Coding Standards (T-SQL Tuesday #151)
This month’s invitation is from Mala Mahadevan, and it’s about coding standards. Fortunately, I may forget several basic ones because my team probably eradicated them long ago.
I’ll go with a rapid-fire strategy, just a long list of things to do and avoid with only a brief explanation. Some of these I’ve already covered in my rant.
Don’t do this 🔗︎
I’ll start with the don’t because the risk of doing something terrible usually outweighs doing something really well.
No scalar functions 🔗︎
Lots of people underestimate just how lousy scalar functions are.
- You force the SQL to process row by agonizing row (RBAR).
- It’s invisible to
SET STATISTICS IO, TIME ON, so you might not even know how bad it is.
- It prevents parallelism - even if the scalar function is in a view’s column, you are not referencing.
- It can be hidden in Computed Columns or Check Constraints.
Even though the topic is already covered by many, I might blog about it later.
No Merge 🔗︎
I’ll leave Aaron Bertrand and co to explain this.
No magic constants 🔗︎
WHERE p.ProductType <> 4
4? Just set a variable (constant) from a lookup table. Or write a comment with an explanation.

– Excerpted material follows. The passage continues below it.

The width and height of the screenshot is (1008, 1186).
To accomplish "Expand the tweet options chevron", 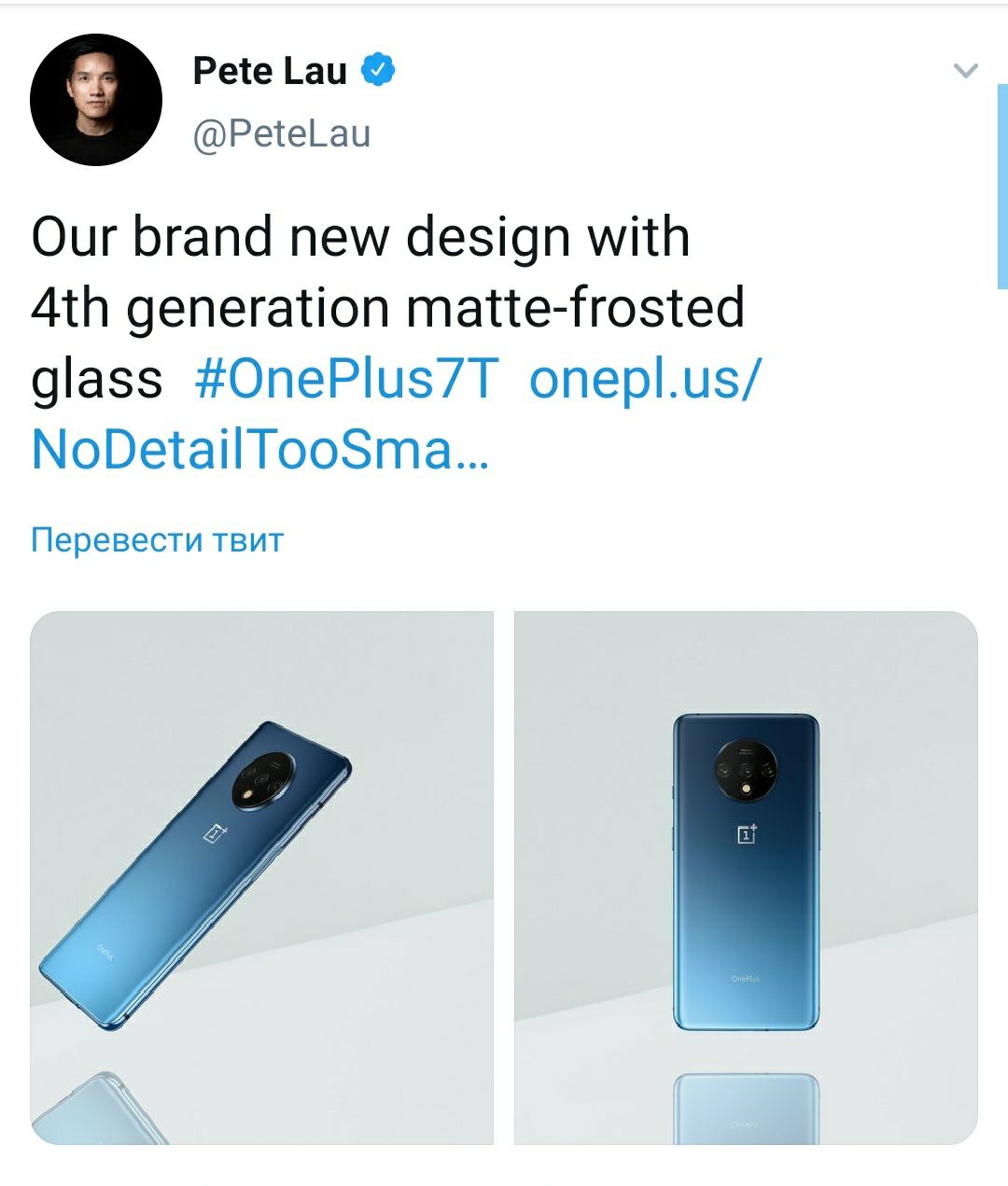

It’s the least you can do.
No meaningless wrappers 🔗︎
I mean brackets and parenthesis
WHERE ( ([p].[ProductType] <> 4) AND ([p].[CreateDate] >= '2022-06-12 00:00:00.000') )
could just be this
WHERE p.ProductType <> 4 AND p.CreateDate >= '2022-06-12 00:00:00.000'
There is no need for this extra eye strain. I only use brackets when the identifier turns blue.
Parenthesis should be added to help readability. Also, when the order of operations might not be clear, like when
OR is combined.
No business logic/validation in Triggers 🔗︎
Stay away from the Triggers. I have only two use cases for them:
- Scaffolding during refactoring
- Sync two copies of the same table
INSTEAD OFTrigger on a view)
- Enforcing audit columns (LastModificationDate, ModifiedBy)
- Even though now we can use Temporal tables
No capes! 🔗︎
Sorry, that’s just my favourite Incredibles quote. Not sure how that got here.
No ordinals 🔗︎
Apart from a quick ad-hoc query, never use this
GROUP BY 2, 4 ORDER BY 1, 3 DESC, 2
It’s very brittle. Someone will come and change the select order and screw up the logic.
It’s terrible for readability.
No old JOIN syntax 🔗︎
Even though I cannot remember the last time I saw it, don’t use the ANSI-89 JOIN syntax.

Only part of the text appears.